Online gambling - everything from poker to sports betting to lotteries - has exploded. From $650 million U.S. in 1998, industry revenue is expected to reach $6 billion U.S. this year, then double by 2006, said Christiansen Capital Advisors, a gaming-

industry market researcher.

Along with online pornography, it has been a cash cow.

Yet those attending this week's convention weren't celebrating.

"We're an industry under siege," said Sue Schneider, chief executive of River City Group, organizer of the event, whose attendance has fallen by 30 per cent compared with last year

Facing class-action suits by people who have lost money, some U.S. credit-card companies last year stopped letting customers use cards for Internet betting. The U.S. once accounted for up to 80 per cent of industry revenue. Credit-card restrictions have cut that in half, Schneider said, though U.S. players for now can still use other types of payments, including debit cards.

But last week, the U.S. House of Representatives approved legislation to outlaw the use of credit cards and other electronic payment methods to bet at offshore online casinos.

It's not law yet, but the bill's sponsors say it would curb wagering, particularly by chronic gamblers and youth. Other politicians link the business to the mob, terrorists and money laundering.

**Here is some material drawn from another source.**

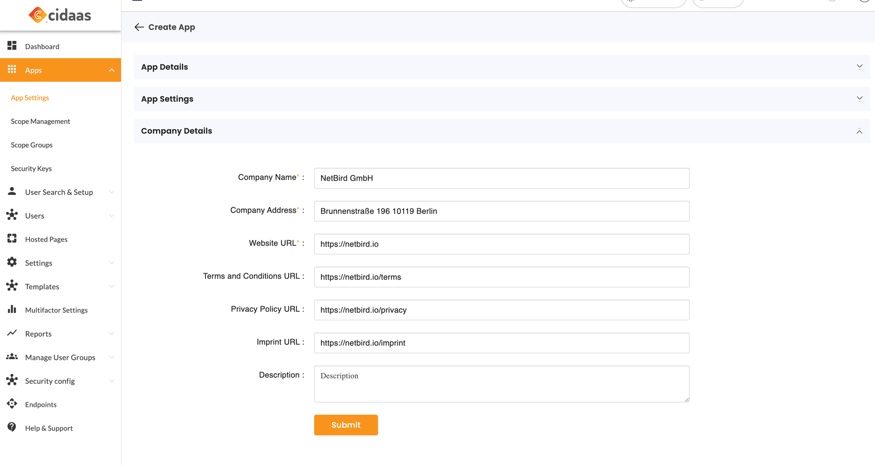Select the Dashboard icon
The image size is (875, 465).
[x=12, y=45]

"Land-based" U.S. gambling giant MGM Mirage recently said it will close its online casino by month's end, citing the unclear "legal and political climate" surrounding online gambling.

"The industry's still growing, but it's not what it would have been without the credit-card squeeze," Schneider said, adding the industry is targeting new markets like Asia.

Frank Catania, a former director of New Jersey's gaming regulatory agency who helped Kahnawake set up a similar body, said no evidence has been presented of money-laundering, or terrorist or mob involvement.

"It's almost impossible to launder money through Internet gambling because you have the paper trail," he said. "If they take away credit cards, they're losing that, they're making it more susceptible to laundering. They're making it easier for the mob to make more money."

A tough U.S. law will slow growth temporarily, but players will find other ways to bet, he added. "People will use e-cash through foreign banks," he said. "It's not that difficult to do."

Online gambling is here to stay, he said, adding: "People get enjoyment out of gambling."